TASK » Beginning with the line that holds "Instruction: Click the percentage", set down each line of the data below through the very last, exactly as given, and nothing beyond that.

[Dataset entries]
<<<<

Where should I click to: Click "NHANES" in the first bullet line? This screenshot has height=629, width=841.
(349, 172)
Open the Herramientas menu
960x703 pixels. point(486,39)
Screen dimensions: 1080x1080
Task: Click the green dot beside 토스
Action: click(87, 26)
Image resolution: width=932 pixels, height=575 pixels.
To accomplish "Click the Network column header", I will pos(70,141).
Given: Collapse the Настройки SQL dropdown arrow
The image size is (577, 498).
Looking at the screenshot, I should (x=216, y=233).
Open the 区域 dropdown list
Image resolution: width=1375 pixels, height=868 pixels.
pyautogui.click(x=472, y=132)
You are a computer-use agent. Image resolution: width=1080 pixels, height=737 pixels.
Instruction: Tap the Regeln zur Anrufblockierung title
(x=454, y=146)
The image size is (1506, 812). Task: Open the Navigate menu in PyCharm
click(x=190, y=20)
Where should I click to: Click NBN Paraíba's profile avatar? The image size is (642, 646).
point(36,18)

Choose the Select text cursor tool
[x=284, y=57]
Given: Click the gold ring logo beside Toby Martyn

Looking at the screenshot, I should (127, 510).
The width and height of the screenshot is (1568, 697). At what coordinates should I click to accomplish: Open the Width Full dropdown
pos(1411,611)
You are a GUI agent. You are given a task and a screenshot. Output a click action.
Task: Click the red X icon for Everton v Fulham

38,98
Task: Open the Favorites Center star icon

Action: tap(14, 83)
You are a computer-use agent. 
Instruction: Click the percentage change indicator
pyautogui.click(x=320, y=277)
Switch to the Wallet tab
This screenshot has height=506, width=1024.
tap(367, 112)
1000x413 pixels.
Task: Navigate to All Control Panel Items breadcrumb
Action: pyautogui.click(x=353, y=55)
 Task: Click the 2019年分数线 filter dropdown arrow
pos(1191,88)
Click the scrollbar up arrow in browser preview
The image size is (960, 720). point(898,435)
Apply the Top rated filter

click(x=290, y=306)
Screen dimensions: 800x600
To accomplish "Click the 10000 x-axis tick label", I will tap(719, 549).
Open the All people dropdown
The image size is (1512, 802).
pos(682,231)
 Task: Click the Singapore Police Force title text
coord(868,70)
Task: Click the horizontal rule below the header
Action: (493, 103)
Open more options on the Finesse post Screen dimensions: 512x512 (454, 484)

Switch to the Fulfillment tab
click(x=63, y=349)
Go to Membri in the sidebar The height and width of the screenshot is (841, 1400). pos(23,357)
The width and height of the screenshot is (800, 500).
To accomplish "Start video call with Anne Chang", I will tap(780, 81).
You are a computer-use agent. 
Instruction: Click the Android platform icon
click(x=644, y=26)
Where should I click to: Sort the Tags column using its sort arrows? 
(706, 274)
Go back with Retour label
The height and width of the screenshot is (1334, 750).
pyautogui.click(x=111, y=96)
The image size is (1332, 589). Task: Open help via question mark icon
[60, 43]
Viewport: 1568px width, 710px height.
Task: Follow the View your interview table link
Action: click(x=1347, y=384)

>>>>

ANSWER SECTION »
Instruction: Click the percentage change indicator
pyautogui.click(x=320, y=277)
Switch to the Wallet tab
This screenshot has height=506, width=1024.
tap(367, 112)
1000x413 pixels.
Task: Navigate to All Control Panel Items breadcrumb
Action: pyautogui.click(x=353, y=55)
 Task: Click the 2019年分数线 filter dropdown arrow
pos(1191,88)
Click the scrollbar up arrow in browser preview
The image size is (960, 720). point(898,435)
Apply the Top rated filter

click(x=290, y=306)
Screen dimensions: 800x600
To accomplish "Click the 10000 x-axis tick label", I will tap(719, 549).
Open the All people dropdown
The image size is (1512, 802).
pos(682,231)
 Task: Click the Singapore Police Force title text
coord(868,70)
Task: Click the horizontal rule below the header
Action: (493, 103)
Open more options on the Finesse post Screen dimensions: 512x512 (454, 484)

Switch to the Fulfillment tab
click(x=63, y=349)
Go to Membri in the sidebar The height and width of the screenshot is (841, 1400). pos(23,357)
The width and height of the screenshot is (800, 500).
To accomplish "Start video call with Anne Chang", I will tap(780, 81).
You are a computer-use agent. 
Instruction: Click the Android platform icon
click(x=644, y=26)
Where should I click to: Sort the Tags column using its sort arrows? 
(706, 274)
Go back with Retour label
The height and width of the screenshot is (1334, 750).
pyautogui.click(x=111, y=96)
The image size is (1332, 589). Task: Open help via question mark icon
[60, 43]
Viewport: 1568px width, 710px height.
Task: Follow the View your interview table link
Action: click(x=1347, y=384)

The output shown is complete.